Could you repeat exactly the lines from the one containing "The width and height of the screenshot is (658, 390)." through the last line of the records, with no pictures?

DATA FOR REVIEW Start Marker

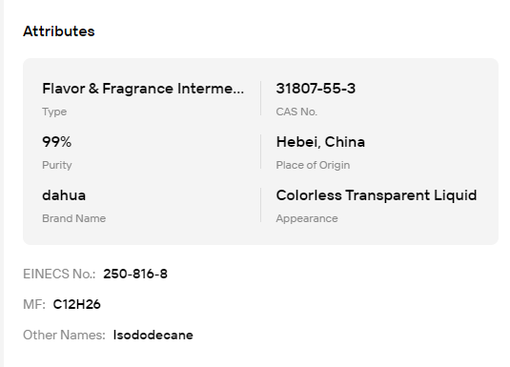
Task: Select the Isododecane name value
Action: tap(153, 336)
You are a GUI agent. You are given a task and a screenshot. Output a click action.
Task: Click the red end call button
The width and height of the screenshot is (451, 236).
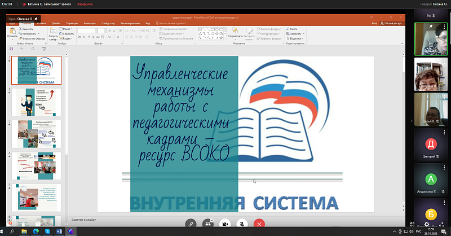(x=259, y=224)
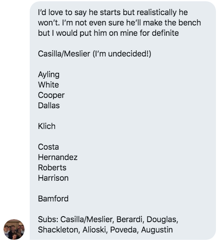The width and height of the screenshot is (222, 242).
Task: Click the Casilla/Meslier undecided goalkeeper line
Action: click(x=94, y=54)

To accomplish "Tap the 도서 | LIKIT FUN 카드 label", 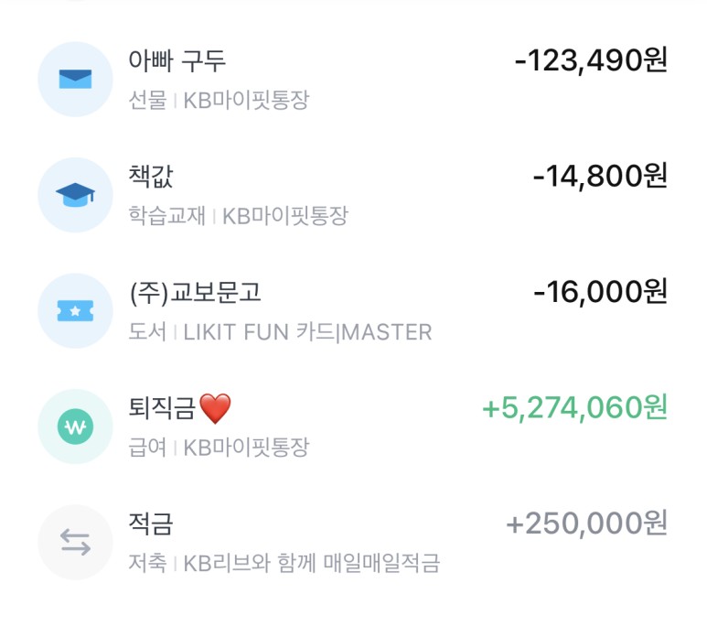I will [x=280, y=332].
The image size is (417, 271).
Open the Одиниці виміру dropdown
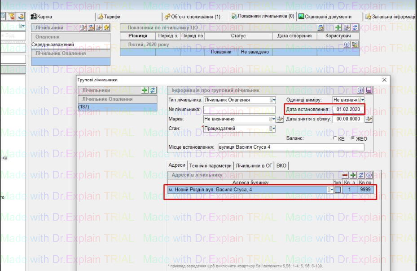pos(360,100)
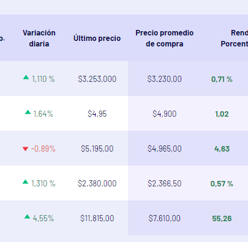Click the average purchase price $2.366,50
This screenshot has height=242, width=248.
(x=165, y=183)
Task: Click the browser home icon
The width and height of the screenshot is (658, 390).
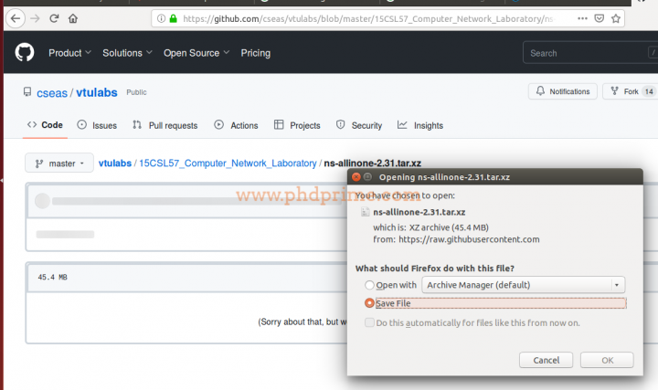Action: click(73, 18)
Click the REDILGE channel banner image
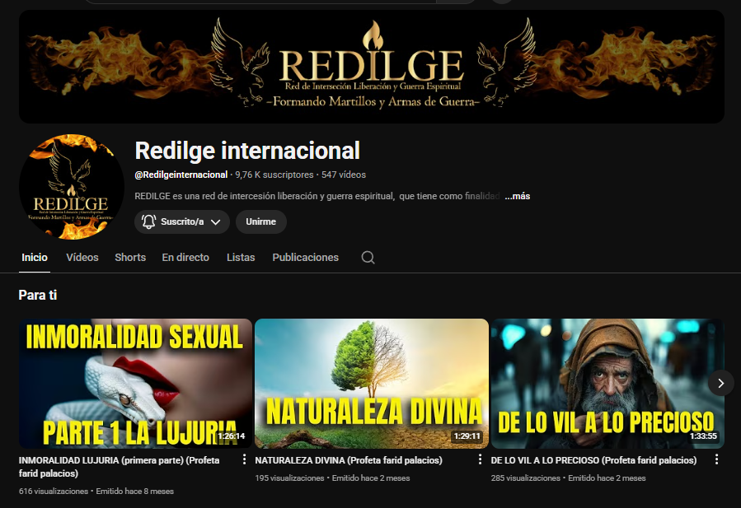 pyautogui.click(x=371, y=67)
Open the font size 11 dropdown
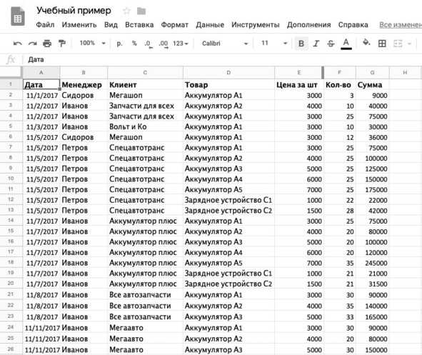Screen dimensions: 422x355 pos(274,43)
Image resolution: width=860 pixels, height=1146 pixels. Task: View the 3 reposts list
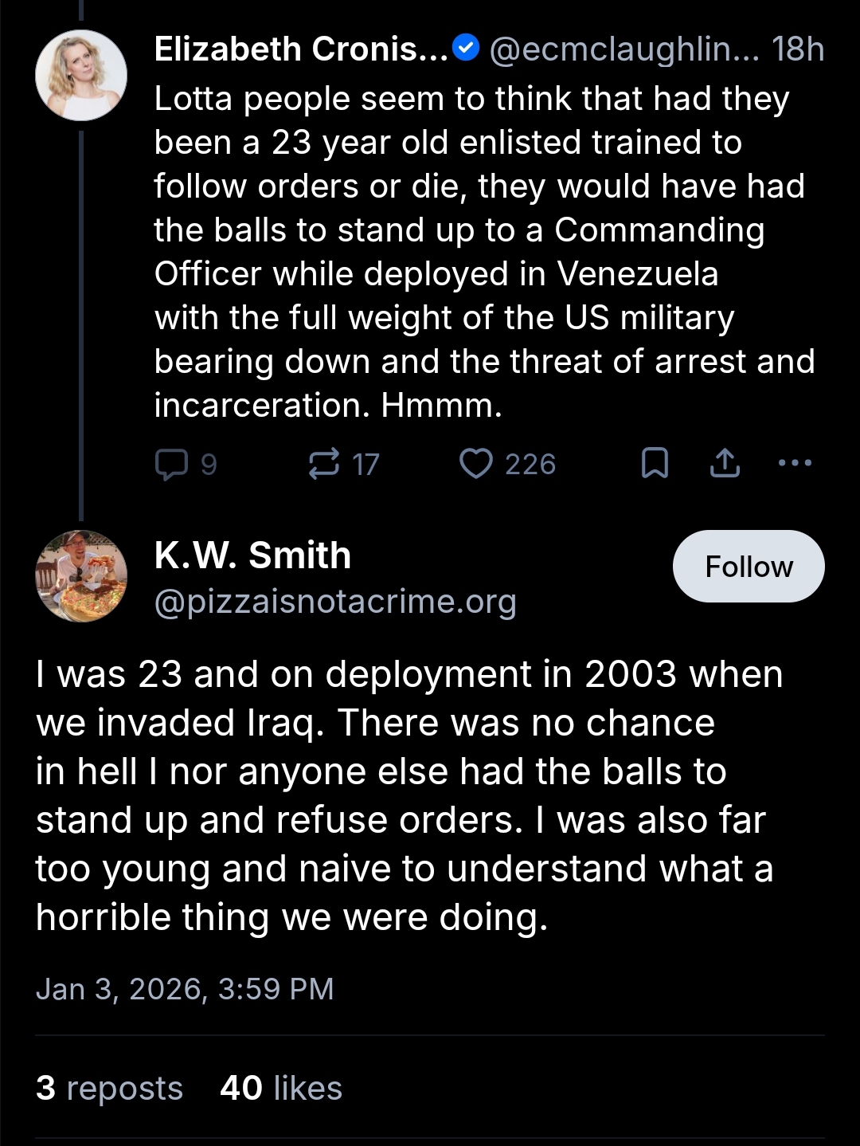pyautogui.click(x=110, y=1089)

DATA FOR REVIEW End Marker

■ EXERCISE SOLUTION:
The width and height of the screenshot is (658, 390).
Action: click(73, 18)
Click the REDILGE channel banner image
 pyautogui.click(x=371, y=67)
Open the font size 11 dropdown
Screen dimensions: 422x355 pos(274,43)
Image resolution: width=860 pixels, height=1146 pixels. Task: View the 3 reposts list
pyautogui.click(x=110, y=1089)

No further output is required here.